Another "unsolicited touching" thread, sorry.
I was in the pub today with DS2 (4 days old) (no no, I wasn't getting leathered, it was just the most convenient place to get a coffee and to feed and settle him out of the cold).
As we went to leave, I wheeled him past a table full of people who were, er, full of Christmas spirit and desperate to have a look at him in his pram.
I didn't mind that at all, so I stopped the pram and started answering re name, birth weight, did he give me a rough time etc.
Then, to my surprise, two of them whipped out their wallets and started digging around for loose change. They each produced a 20p piece and said it's a Scottish custom to rub a coin on the new baby and leave it tucked into his clothing somewhere. It brings good luck. I didn't mind, did I?
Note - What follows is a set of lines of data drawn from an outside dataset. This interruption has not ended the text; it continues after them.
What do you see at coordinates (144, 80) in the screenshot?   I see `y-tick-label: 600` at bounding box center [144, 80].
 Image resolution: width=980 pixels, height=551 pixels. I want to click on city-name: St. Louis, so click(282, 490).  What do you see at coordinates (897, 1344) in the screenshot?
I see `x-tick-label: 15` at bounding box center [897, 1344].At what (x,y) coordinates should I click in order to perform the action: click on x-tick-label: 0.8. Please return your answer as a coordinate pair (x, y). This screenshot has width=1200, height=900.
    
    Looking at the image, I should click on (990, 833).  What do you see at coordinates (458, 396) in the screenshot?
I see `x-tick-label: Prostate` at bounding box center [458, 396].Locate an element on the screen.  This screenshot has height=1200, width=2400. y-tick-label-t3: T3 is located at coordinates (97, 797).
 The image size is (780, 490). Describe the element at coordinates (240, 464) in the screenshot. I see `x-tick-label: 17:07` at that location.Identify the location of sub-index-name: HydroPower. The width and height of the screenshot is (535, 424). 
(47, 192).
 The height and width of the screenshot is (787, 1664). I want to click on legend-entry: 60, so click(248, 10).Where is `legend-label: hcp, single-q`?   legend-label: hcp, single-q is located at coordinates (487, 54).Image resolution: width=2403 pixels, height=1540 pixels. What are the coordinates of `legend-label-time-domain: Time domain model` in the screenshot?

At this point all I could think was "I've never ever heard of that custom but Omg, surely coins are some of the least hygienic things you could possibly contrive to rub on a new baby", and I didn't quite manage to construct the polite refusal that I ideally would have liked. So they went ahead and rubbed the coins on his cheek. Then we left, with their boozy good wishes ringing in our ears.
One of them was very pleased that he managed to get DS to "hold" his coin himself, by tucking it in his coat sleeve, but the other (a woman) gave her coin to me and said aside "obviously it would actually be very silly to leave a coin inside a baby's clothes...you will take that other one out as soon as you get out of here won't you...Ok, good".
So...just on the basis that I felt instinctively uncomfortable with this unfamiliar ritual, I do rather wish I'd come up with some way of firmly putting them off, though without being rude to them...but based on other threads on here lately I'm now starting to feel that I really should have been as "forthright" as was necessary to persuade them to desist. But they were so nice, and so genuinely pleased to see my baby - and are they that likely to have done him any harm whatsoever, really? I was rather touched by the joy they took in a child they didn't know and who means nothing to them, but who they wanted to celebrate simply for being born.
(I do wish it to be noted that I did not go overboard re the hygiene aspect, and I refrained from rubbing his little cheek raw with a wet wipe as soon as we were out of sight. I Let It Go).
WIBU to let them do the weird money thing - was it pleasant and harmless, or have I actually kind of let my son down a bit by not protecting him from such random acts by strangers? I don't know, and quite possibly I'm just vastly over thinking the whole thing as I'm a hormonal new mum.